For rescue and transport information please email [email protected] 

For adoption information and information on the dogs in the pound please email [email protected] 

If you would like to sponsor a dog through the Adams County Humane Society please contact the secretary Karen Franklin @ 937-587-2581. 

You can also send monetary donations to the address below, please mark your envelope "dog pound". 

Adams Cty Commissioners 
110 W. Main Street 
West Union, OH 45693 
937-544-3286 

Our usual *OPEN* hours are: 
11 am - 2 pm MTWF , 
9 am- 1 pm Saturdays 
(Thursdays, Sundays and evenings by appointment only) 


Where We Are Located: 

11260 St. Rt. 41. West Union, OH 45693. *The pound is located on Route 41 BEHIND the County Garage, across the street from Walmart and Long John Silvers.


----------



## Argos' Mom (Jun 2, 2008)

Karen,
I emailed and contacted on sites of all of the Ohio Golden Retriever rescues that I could find as well as Almost Heaven in West Virginia. Hopefully someone will step in or contact me. Something, anything. I'll keep my fingers crossed.


----------



## Argos' Mom (Jun 2, 2008)

I got 2 responses from Almost Heaven GRR. 

1st response:
Hi Christie:

Trying to arrange transport and pull from this shelter was a nightmare (as I recall) in the past.

There are Golden rescues closer to them. Have you checked with them?

2nd response:


Hi Christie:

I did look the dogs up on Petfinder. Sadly, I just don't see enough golden retriever there to be able to help at this time.

Carol 
Almost Heaven Golden Retriever Rescue and Sanctuary, Inc.
[email protected]
[email protected]
http://www.almostheaven-golden-retriever-rescue.org

This really saddens me. I hope that the other rescues are more helpful. Maybe, I should start checking with rescues that deal with all breeds. Hopefully, I will hear more tomorrow. I was really impressed with how quickly they got back with me though.


----------



## Karen519 (Aug 21, 2006)

*Argo's Mom*

Argo's Mom:

Thanks so much.

Chris from Adams just said that Jolie was rescued.

Maybe if you tried a mixed breed rescue for the pups.
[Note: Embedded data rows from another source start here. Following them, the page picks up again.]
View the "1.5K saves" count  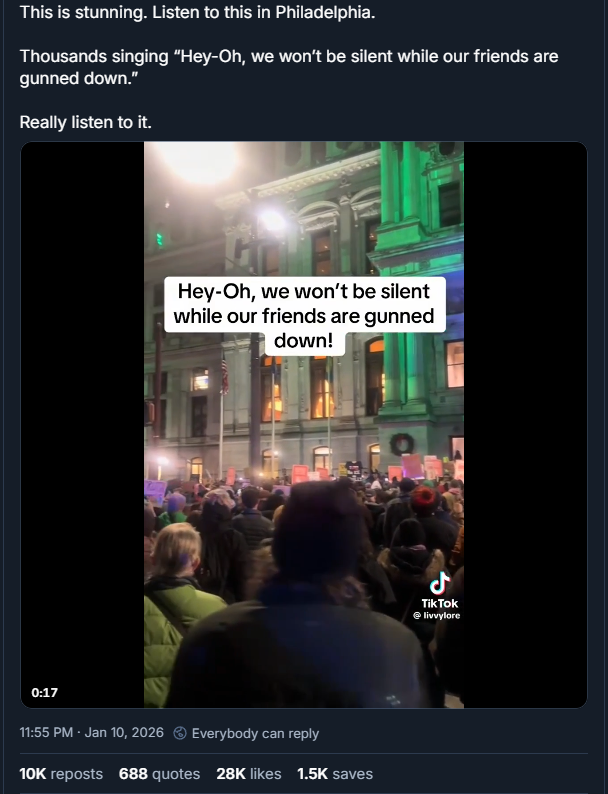point(335,774)

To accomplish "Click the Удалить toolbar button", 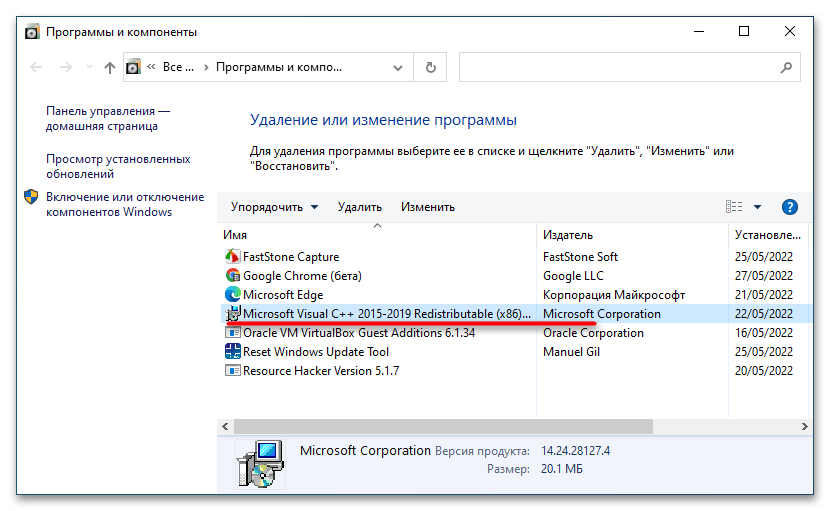I will coord(359,207).
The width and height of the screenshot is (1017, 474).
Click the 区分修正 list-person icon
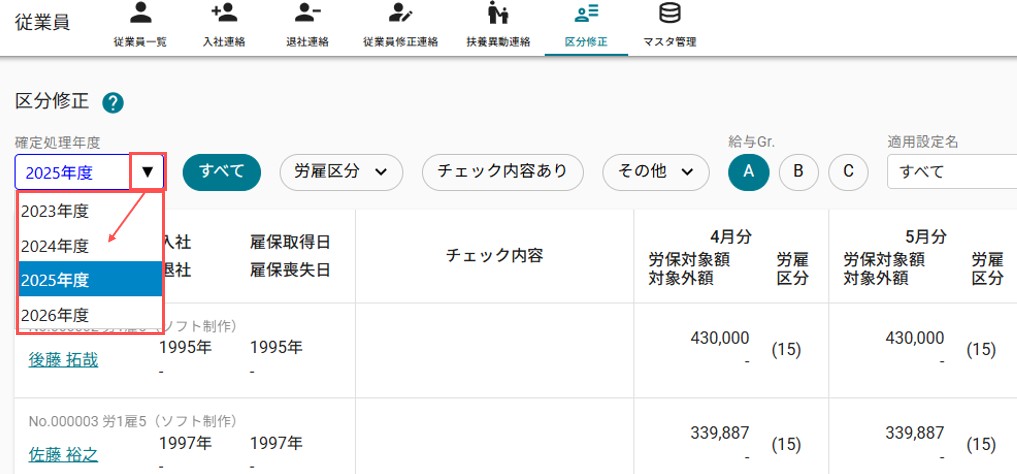(x=586, y=12)
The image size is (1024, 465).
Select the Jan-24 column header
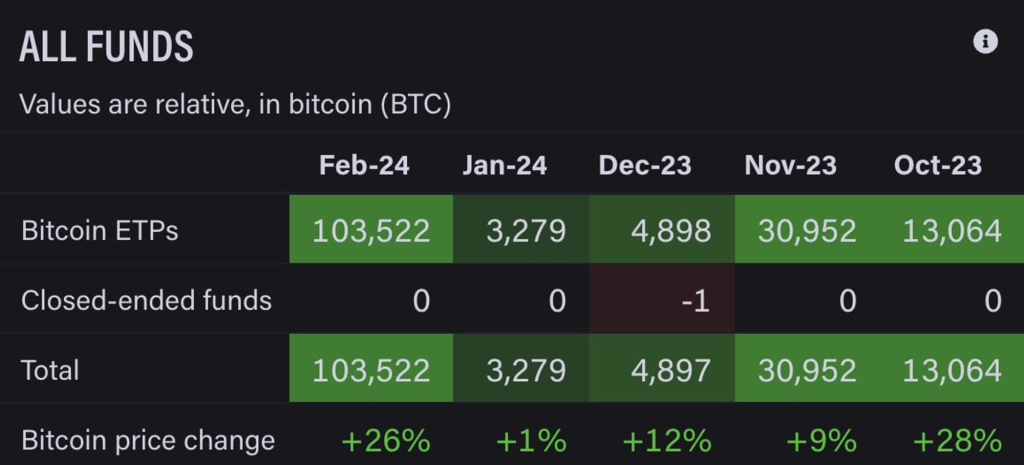[505, 165]

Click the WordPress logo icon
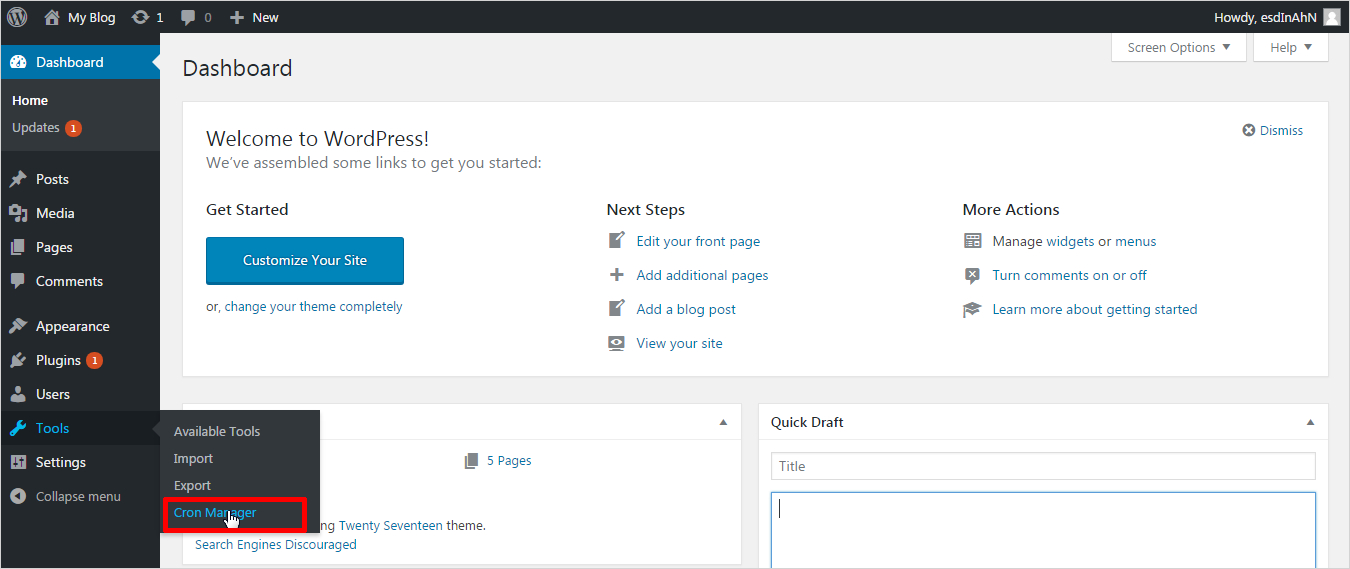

There are three or four dogs marked URGENT on Adams site, if you'd like to try some rescues for them: One is Aust. Shep, Mix and One a terrier mix,
one is a Boxer Mix and one is a Boxer/Pitt Mix.

Thanks!!


----------



## Debles (Sep 6, 2007)

So glad Jolie was rescued. She looks so sweet.


----------



## Karen519 (Aug 21, 2006)

*Argo's Mom*

Argo's Mom: Yes, I EMLD ALL of the Ohio GR Rescues, but that was sometime ago.

Can you please email all of the OH ones about the 2 puppies?


----------



## Argos' Mom (Jun 2, 2008)

I would be happy to try again for the puppies. I did get a reply from one lady from a rescue that said unfortunately she is in Utah until the 20th. So, maybe she can be of some help in the future. I saw your message last night and am going to get to work on finding some rescues that handle other breeds. I did find a few but they only wanted purebreds or toy breeds and then it was time to get the kittens to the vet. So, I will work on that some more. I hate to see any dog get put down for lack of a good home. I'm so glad Jolie was rescued. She looked like a real sweetie. I'll keep you updated.


----------



## Argos' Mom (Jun 2, 2008)

Btw, I can't get the link for the pups to work for me. Is it working for anyone else? I hate to send it out and it be no good.


----------



## Karen519 (Aug 21, 2006)

*Sorry Links didn't work*

Sorry Links didn't work-was at work all day so unable to get on.

Here is Gem:
http://www.petfinder.com/petnote/displaypet.cgi?petid=11067562

Here is Snikkers:
http://www.petfinder.com/petnote/displaypet.cgi?petid=11067644

If that ever happens again, just click on adams site and click on adoptable pets

http://www.petfinder.com/shelters/OH505.html


----------



## fostermom (Sep 6, 2007)

Argos' Mom said:


> Btw, I can't get the link for the pups to work for me. Is it working for anyone else? I hate to send it out and it be no good.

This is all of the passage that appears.